Should Collection Fee clauses in RFAs be reviewed?

Leumi’s problems arose primarily because the Collection Fee clause gave it a discretion on charging, and as we pointed out in our 2012 article referred to above modern authority clearly establishes that a contractual discretion has to be applied properly and within the ambit of certain considerations: in essence it must be applied rationally and not arbitrarily, which necessarily involves a proper process for decision making.

The position would have been very different if the relevant part of the Collection Fee clause had merely specified a set fee of 15% rather than a charge “up to 15%”, since the application of a fixed charge would not normally involve the exercise of a discretion.

In our view invoice financiers should therefore give serious consideration to reviewing clauses in RFAs dealing with collection fees and the like, and removing any discretionary element required by deleting words such as “up to” in such clauses.

However, that is not the end of the matter because unless carefully drafted a clause may still fall foul of the law on penalties. This did not play a significant part in the Leumi case because the judge in effect held that Leumi’s room for manoeuvre in applying the collection fee was limited by its obligation to apply its discretion lawfully and not arbitrarily – if not for this the court would have had to consider the penalty argument in much more detail. The important point for an invoice financier is to ensure that the collection fee and other termination provisions as a whole in any RFA do not impose charges which are manifestly excessive or extortionate, and avoid any suggestion of double recovery.

What about the ABFA Code and the Ombudsman?

The Guidance to the ABFA Code for Members has this to say about termination charges: –

“3.2.6 Where Members’ agreements require fees to be paid in the event of a client ceasing to trade, any fees payable should be reasonable and justifiable. Members should be able to demonstrate that the fees charged are clearly defined within the agreement and might relate to areas such as costs incurred relating to the recovery of indebtedness, and outstanding contract periods.”

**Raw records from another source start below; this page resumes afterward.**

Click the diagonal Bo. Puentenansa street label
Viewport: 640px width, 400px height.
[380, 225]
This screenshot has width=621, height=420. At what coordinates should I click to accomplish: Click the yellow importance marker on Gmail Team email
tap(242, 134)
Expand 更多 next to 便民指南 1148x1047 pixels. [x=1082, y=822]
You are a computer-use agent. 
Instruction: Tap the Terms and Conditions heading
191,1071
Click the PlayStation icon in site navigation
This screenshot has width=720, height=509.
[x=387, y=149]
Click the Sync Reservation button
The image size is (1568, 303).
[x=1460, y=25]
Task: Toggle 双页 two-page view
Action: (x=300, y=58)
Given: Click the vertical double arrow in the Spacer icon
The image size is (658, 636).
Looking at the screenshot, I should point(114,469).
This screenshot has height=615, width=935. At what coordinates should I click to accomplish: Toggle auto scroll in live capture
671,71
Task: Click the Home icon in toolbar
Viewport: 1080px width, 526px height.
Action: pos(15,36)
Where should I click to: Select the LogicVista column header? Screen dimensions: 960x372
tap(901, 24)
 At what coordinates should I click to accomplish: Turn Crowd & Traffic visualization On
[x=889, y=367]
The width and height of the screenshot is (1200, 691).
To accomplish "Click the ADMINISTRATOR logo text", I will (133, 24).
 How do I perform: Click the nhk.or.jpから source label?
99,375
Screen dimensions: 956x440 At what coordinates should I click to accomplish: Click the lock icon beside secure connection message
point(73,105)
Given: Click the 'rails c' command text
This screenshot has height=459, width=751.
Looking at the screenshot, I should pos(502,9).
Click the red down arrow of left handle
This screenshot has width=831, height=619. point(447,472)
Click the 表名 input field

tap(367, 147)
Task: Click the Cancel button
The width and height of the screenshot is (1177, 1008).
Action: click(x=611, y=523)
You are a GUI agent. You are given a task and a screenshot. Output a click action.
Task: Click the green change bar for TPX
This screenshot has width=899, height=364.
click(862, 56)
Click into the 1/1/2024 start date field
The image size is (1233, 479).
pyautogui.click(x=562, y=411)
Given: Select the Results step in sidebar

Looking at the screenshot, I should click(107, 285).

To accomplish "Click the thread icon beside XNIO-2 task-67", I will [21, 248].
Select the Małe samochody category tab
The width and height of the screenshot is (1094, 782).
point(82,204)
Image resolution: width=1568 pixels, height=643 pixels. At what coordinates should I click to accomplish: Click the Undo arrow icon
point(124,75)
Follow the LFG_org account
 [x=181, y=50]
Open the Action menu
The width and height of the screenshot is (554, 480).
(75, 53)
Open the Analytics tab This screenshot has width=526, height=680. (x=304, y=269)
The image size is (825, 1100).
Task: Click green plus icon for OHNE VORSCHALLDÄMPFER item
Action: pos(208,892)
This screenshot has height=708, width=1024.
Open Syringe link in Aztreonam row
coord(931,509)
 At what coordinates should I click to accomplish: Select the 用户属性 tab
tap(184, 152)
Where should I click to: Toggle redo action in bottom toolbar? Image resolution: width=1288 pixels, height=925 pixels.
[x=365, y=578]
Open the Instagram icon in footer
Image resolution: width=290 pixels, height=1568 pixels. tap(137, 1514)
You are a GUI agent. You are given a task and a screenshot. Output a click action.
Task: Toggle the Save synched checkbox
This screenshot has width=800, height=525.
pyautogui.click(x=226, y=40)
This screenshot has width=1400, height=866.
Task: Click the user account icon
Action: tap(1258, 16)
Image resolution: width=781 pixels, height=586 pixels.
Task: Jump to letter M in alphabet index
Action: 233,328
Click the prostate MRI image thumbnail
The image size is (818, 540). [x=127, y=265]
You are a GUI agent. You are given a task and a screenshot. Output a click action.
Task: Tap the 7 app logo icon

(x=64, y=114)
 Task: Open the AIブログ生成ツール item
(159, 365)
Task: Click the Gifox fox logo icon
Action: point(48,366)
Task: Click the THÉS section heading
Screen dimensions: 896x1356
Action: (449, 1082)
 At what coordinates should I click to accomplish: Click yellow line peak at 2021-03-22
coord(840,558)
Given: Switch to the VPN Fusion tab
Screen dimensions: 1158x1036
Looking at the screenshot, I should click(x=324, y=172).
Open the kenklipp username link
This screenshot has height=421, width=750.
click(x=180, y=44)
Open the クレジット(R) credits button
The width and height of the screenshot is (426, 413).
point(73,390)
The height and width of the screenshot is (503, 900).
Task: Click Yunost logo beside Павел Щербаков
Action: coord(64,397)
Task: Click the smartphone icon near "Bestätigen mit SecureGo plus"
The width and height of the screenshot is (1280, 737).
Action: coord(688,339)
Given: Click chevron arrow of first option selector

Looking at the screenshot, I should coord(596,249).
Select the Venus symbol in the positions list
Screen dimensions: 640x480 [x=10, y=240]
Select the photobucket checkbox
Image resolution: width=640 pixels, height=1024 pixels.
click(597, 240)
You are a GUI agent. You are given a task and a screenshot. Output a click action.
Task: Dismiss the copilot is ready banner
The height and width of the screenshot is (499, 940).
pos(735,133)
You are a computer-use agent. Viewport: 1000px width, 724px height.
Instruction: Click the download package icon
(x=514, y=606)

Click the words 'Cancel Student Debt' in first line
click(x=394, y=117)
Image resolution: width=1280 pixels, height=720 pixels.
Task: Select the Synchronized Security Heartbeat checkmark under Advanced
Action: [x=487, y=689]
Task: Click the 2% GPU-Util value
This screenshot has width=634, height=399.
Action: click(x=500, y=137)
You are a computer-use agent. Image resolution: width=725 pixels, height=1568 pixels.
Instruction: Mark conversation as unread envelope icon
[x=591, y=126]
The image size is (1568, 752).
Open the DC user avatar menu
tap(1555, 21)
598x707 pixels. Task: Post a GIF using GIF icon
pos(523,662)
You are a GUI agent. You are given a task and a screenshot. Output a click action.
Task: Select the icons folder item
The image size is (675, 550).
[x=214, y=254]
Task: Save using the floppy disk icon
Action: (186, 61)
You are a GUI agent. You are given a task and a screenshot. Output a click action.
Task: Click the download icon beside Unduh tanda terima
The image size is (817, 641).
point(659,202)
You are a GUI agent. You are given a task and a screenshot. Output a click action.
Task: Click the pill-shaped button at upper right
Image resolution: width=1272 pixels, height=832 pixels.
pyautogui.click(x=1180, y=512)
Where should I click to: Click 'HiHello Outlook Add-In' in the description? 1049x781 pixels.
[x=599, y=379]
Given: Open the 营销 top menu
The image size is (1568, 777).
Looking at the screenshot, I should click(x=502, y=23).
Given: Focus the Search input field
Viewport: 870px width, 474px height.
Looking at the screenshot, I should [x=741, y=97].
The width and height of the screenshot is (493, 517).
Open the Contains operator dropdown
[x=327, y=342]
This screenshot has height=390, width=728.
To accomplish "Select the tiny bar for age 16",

Members are therefore under a duty to ensure that RFAs comply with these principles, and disaffected clients are entitled to take complaints to the Ombudsman, which decides disputes on the basis of what it considers to be “fair and reasonable” rather than in accordance with the strict letter of the law.

It is therefore likely that the Leumi case will lead to a number of referrals to the Ombudsman.

What approach should be taken where a discretion is to be exercised?

Where a significant collection fee is to be charged and a contractual discretion is involved, invoice financiers would do well to take account of the judge’s various comments on the correct approach to be adopted: –

  • accurate records of internal time spent by all personnel involved in the collection process should be kept and be capable of being justified;
  • a proper decision-making process must be carried out, which involves consideration being given to a delay in taking the decision as to the level of charges to be applied;
  • any assessment should take into account evidence of the experience of previous workouts wherever possible.